**Task inputs:**

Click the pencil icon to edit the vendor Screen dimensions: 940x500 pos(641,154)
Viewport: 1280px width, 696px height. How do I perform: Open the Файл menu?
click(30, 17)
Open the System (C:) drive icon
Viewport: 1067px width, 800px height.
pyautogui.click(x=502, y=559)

* * *

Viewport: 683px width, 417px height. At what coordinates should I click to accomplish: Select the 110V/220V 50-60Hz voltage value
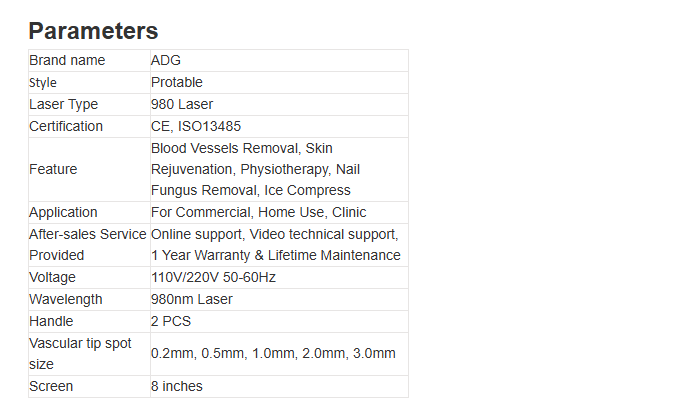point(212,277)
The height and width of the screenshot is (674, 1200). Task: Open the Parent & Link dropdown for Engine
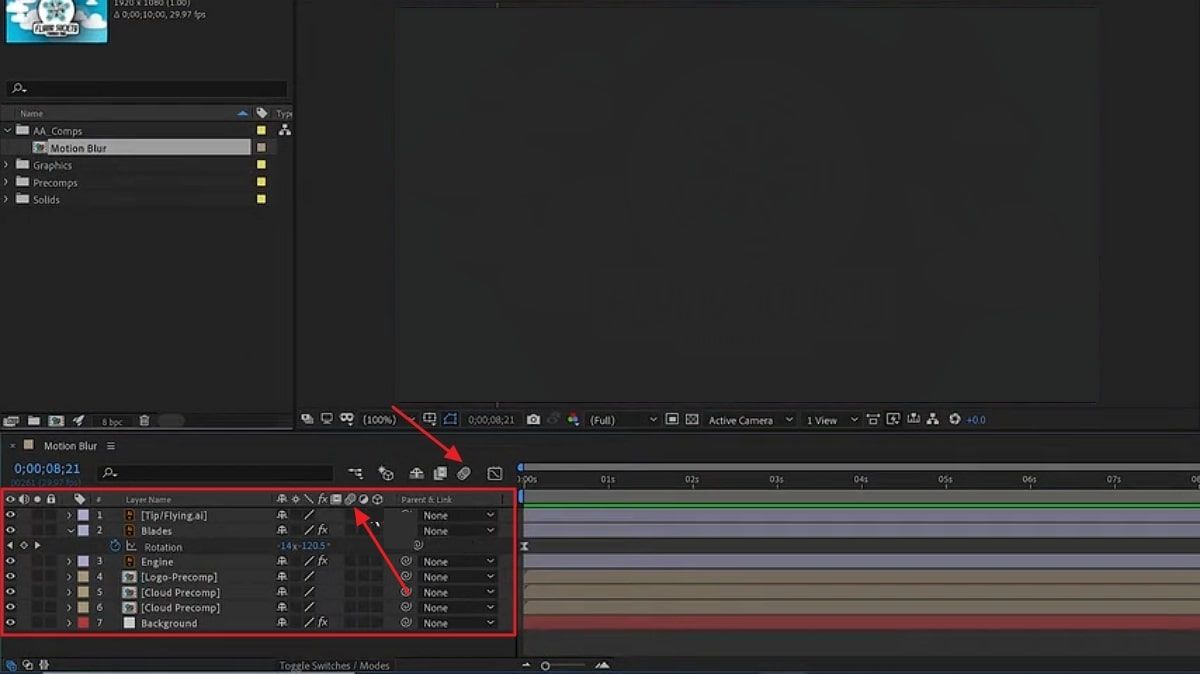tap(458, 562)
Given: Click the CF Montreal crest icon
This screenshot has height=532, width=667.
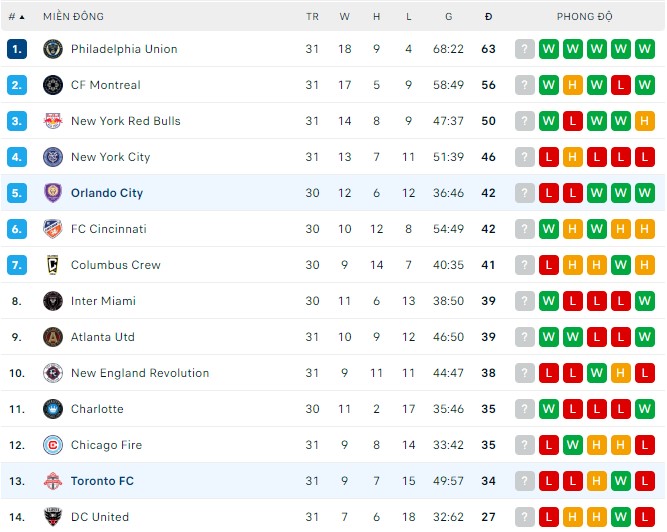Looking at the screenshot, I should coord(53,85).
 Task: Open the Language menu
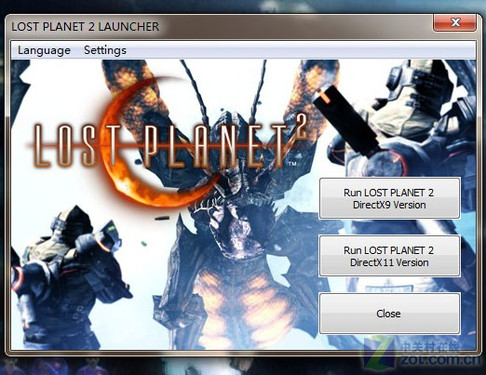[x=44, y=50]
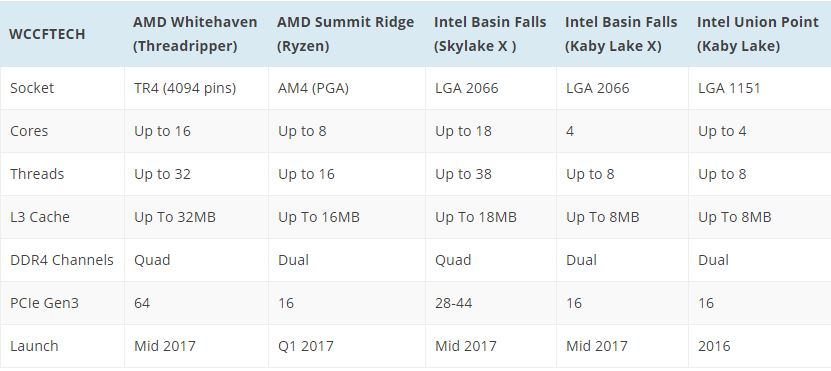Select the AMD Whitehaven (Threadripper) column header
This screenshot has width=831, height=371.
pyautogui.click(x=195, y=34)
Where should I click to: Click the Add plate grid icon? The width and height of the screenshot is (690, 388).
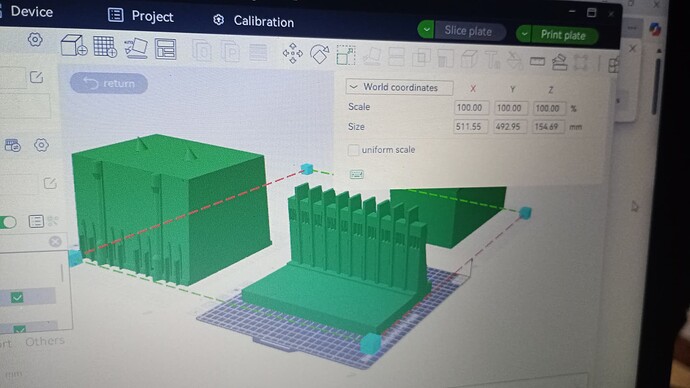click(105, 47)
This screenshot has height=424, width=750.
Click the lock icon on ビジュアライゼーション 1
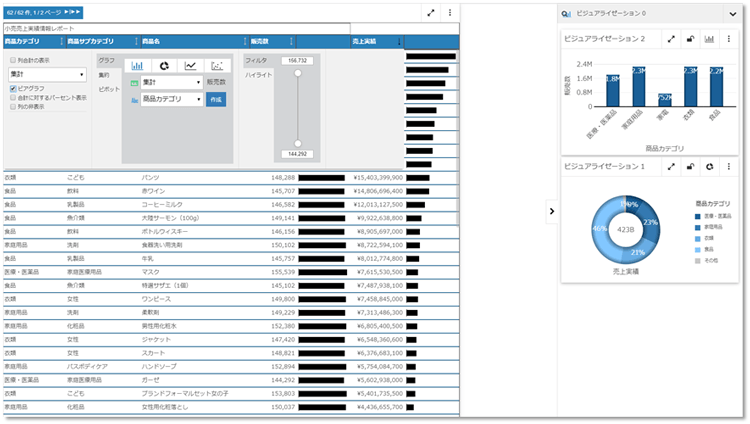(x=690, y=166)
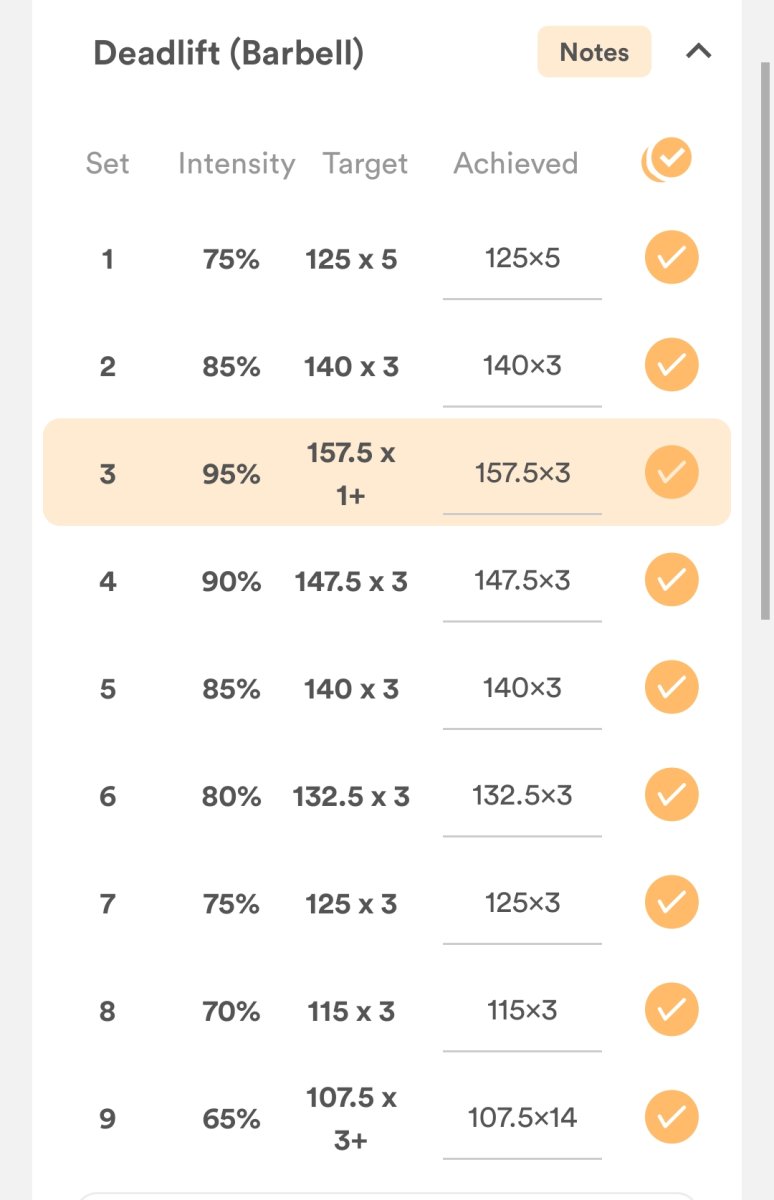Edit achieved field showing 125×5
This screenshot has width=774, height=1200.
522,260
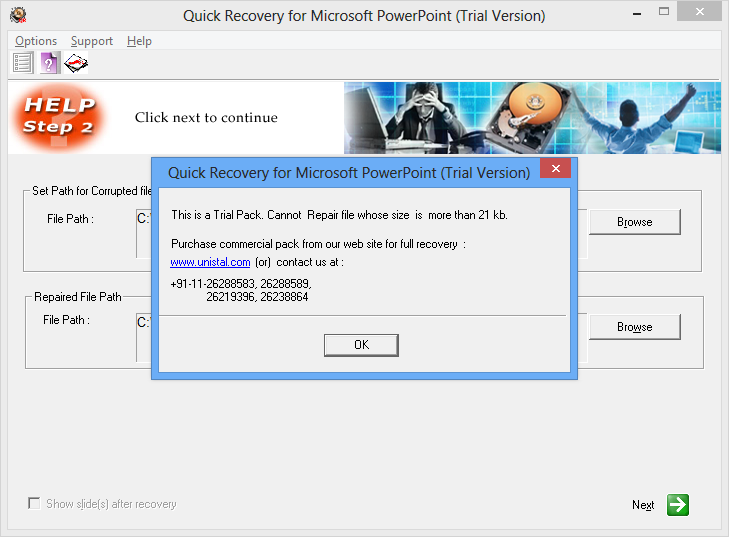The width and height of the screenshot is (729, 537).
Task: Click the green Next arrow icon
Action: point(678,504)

**Exercise:** Set the pictures aside and transcribe exactly the stretch of lines above, beginning with the one holding "Task: Open the Language menu" and ending with the one holding "This screenshot has height=424, width=750.".

**Expected output:**
 Task: Open the Language menu
[x=44, y=50]
Select the AMD Whitehaven (Threadripper) column header
This screenshot has width=831, height=371.
pyautogui.click(x=195, y=34)
Where should I click to: Click the Add plate grid icon? The width and height of the screenshot is (690, 388).
click(105, 47)
This screenshot has height=424, width=750.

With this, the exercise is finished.